Das hebräische Wort „Mezar“ (מצר) beschreibt weit mehr als eine geografische Enge, es steht für den Moment existenziellen Drucks, in dem sich Wirklichkeit verdichtet und Entscheidungen unausweichlich werden. Zwischen Bibel und Gegenwart zeigt sich: Gerade an diesen schmalen Punkten, ob im Leben oder in strategischen Meeresengen, entstehen die Wendepunkte der Geschichte. Was einst als geistliches Prinzip formuliert wurde, ist heute geopolitische Realität. Die großen Konflikte unserer Zeit bündeln sich nicht mehr nur auf Schlachtfeldern, sondern an wenigen Kilometern Wasser, dort, wo sich entscheidet, ob Handel fließt oder stockt, ob Stabilität trägt oder ins Wanken gerät.

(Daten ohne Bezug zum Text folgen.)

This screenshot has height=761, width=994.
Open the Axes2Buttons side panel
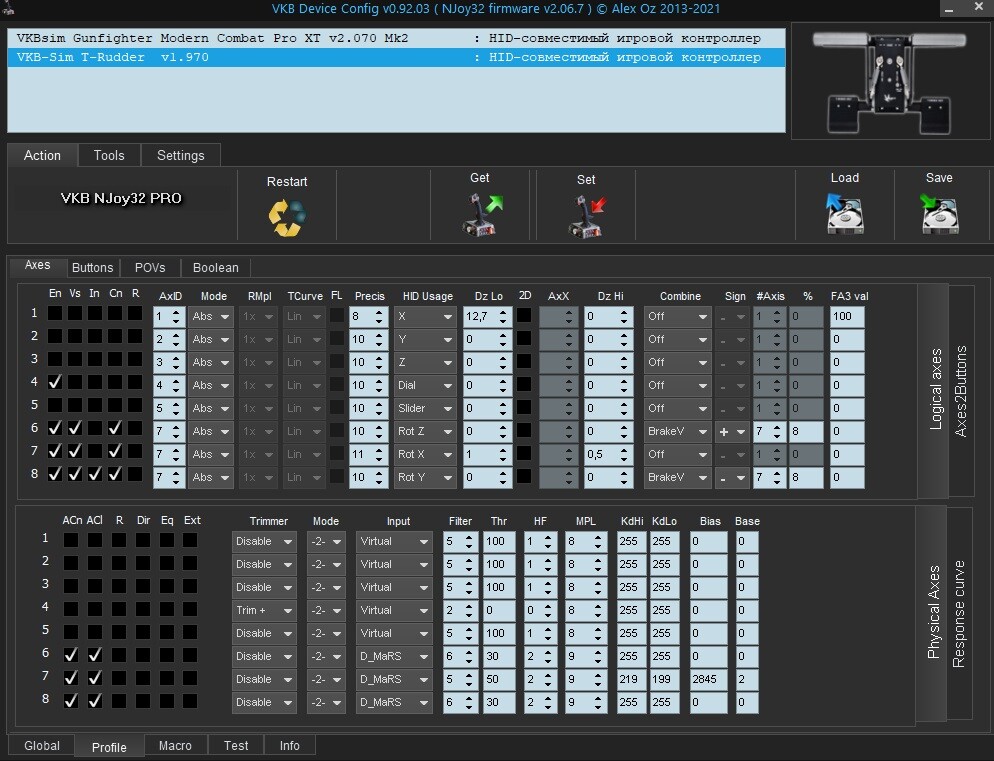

Es sind nicht mehr nur Raketen, Drohnen oder Panzer, die über Krieg und Frieden entscheiden. Es sind schmale Wasserstraßen, kaum sichtbar auf der Weltkarte, aber von enormer strategischer Wucht. Wer sie kontrolliert, kontrolliert den Fluss der Weltwirtschaft. Und wer sie stört, legt nicht nur Gegner lahm, sondern ganze Kontinente.
DIE WELT AM NADELÖHR
Die Angriffe der Huthi-Miliz auf Handelsschiffe in der Meerenge Bab al-Mandab haben gezeigt, wie verletzlich...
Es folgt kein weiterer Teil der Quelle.